Me sumergí y nadé unas cuantas vueltas. La piscina era enorme—al menos treinta metros de largo. Después de dos vueltas, comencé a sentirme cansada. La competencia de ayer realmente había afectado mi cuerpo.
Nadé hasta la pared y me apoyé en ella, solo entonces notando que Aiden ya no estaba en la piscina. Miré hacia la zona de descanso pero tampoco lo vi allí.
¿Adónde fue?
Justo cuando me lo preguntaba, Aiden apareció desde la dirección del jardín, llevando dos vasos de jugo. Lo observé acercarse, inclinando mi cabeza mientras llegaba a mí.
—Gracias —dije, tomando la bebida que me ofrecía.
Él dejó la bandeja y se deslizó de nuevo en el agua. —¿Cansada?
Asentí. —Probablemente por todo el entrenamiento de la semana pasada.
La mención del entrenamiento me hizo sentir culpable. Le había dicho a Aiden que estaba asistiendo a una exposición con Lillian cuando en realidad estaba practicando todos los días.

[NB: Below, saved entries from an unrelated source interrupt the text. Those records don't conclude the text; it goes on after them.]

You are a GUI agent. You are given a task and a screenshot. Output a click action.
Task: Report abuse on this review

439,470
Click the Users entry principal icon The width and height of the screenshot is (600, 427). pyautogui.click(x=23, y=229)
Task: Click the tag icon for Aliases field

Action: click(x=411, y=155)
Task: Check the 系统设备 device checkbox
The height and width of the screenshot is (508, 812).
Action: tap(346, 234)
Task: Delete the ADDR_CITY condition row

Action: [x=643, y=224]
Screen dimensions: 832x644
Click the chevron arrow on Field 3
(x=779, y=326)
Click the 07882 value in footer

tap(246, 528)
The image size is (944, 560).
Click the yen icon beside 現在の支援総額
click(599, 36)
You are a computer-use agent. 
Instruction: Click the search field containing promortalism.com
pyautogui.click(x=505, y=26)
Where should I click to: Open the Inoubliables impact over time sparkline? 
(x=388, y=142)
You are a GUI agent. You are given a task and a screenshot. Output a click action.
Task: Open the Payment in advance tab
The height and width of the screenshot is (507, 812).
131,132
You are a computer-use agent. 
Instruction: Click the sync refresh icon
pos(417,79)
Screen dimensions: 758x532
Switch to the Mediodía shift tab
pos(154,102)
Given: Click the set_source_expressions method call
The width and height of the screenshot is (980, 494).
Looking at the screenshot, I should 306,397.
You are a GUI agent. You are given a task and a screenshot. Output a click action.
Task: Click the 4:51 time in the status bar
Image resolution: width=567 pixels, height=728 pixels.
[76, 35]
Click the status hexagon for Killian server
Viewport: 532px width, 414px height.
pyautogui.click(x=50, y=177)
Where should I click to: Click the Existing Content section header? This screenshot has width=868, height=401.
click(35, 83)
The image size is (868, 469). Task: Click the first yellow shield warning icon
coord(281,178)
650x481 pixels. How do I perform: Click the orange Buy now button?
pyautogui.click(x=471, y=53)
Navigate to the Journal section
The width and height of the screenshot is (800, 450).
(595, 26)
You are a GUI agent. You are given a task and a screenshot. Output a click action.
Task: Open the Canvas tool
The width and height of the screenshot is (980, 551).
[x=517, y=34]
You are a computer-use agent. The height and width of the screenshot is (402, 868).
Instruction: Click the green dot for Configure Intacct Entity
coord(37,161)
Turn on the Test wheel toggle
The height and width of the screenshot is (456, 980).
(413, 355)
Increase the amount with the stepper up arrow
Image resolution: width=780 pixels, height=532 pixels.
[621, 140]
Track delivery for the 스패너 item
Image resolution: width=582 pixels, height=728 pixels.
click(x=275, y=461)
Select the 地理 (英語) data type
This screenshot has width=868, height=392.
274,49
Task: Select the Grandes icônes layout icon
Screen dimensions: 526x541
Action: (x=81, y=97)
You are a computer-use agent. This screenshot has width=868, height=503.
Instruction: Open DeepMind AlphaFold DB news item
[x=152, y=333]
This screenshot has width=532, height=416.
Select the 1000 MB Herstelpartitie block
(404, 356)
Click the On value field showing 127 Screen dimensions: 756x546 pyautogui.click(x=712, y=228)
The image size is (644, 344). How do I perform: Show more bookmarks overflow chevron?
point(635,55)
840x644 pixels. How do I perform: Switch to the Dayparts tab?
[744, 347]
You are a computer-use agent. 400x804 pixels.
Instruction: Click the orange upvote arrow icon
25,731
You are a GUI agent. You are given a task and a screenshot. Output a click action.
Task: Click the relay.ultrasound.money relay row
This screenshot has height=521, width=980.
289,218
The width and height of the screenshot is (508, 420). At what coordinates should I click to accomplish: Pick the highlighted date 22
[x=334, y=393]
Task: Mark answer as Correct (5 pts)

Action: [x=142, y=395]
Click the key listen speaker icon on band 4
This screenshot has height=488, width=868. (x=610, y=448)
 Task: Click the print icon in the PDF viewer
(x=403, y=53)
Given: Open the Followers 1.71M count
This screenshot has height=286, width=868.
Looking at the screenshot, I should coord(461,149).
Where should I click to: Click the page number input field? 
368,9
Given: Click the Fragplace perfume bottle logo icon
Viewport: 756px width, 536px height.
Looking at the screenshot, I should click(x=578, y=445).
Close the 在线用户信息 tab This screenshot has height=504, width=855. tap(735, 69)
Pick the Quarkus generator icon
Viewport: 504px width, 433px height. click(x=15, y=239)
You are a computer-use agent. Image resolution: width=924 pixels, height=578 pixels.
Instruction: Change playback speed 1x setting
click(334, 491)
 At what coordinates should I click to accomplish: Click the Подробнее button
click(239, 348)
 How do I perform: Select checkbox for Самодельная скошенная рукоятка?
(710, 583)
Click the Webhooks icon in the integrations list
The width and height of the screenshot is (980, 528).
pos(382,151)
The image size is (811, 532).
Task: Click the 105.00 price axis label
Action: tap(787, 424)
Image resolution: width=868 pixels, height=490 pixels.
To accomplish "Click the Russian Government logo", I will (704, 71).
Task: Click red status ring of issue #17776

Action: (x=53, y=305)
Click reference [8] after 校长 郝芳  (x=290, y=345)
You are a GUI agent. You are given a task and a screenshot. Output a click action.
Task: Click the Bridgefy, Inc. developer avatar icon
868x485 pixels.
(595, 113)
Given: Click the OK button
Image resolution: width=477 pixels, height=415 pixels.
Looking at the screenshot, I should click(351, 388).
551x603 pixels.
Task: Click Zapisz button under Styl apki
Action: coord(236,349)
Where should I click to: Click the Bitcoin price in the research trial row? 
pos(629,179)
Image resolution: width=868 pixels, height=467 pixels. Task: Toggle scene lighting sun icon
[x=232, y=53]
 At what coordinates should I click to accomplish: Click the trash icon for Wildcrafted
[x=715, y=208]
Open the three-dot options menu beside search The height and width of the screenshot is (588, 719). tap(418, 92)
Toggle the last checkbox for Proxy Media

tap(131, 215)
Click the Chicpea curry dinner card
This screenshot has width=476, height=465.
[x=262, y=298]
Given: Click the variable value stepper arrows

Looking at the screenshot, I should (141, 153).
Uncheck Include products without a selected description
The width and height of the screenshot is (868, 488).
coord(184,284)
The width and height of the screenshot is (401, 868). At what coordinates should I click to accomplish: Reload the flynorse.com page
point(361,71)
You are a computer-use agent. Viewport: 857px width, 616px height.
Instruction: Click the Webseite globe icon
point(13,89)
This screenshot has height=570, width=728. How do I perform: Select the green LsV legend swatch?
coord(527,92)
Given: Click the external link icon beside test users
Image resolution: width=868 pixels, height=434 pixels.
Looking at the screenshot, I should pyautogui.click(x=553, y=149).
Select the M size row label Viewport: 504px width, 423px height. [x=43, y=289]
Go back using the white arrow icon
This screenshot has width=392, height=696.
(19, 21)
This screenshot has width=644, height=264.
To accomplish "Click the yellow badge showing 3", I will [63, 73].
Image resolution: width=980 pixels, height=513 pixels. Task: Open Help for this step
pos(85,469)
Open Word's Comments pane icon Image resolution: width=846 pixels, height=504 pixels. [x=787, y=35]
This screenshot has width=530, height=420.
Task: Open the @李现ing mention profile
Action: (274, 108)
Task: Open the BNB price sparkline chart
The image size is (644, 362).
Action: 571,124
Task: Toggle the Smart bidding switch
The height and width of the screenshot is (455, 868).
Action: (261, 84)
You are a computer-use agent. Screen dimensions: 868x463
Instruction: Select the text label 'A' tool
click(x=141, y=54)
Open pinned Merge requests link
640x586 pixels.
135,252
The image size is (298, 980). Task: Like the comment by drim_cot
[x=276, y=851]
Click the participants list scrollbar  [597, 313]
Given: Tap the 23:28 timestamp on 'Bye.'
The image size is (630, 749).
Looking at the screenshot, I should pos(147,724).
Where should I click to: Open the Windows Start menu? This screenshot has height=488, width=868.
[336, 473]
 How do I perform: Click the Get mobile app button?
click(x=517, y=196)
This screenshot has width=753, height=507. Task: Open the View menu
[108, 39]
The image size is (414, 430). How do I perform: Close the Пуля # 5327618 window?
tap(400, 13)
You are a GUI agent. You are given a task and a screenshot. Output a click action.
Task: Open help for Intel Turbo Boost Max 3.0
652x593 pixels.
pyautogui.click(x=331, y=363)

Bajé la cabeza tímidamente, bebiendo por la pajita y evitando el contacto visual.
Aiden notó mis orejas enrojecidas. Sus ojos brillaron con algo ilegible antes de sumergirse y alejarse nadando.
Solo cuando escuché el chapoteo me atreví a mirar hacia arriba, observando mientras se deslizaba por el agua.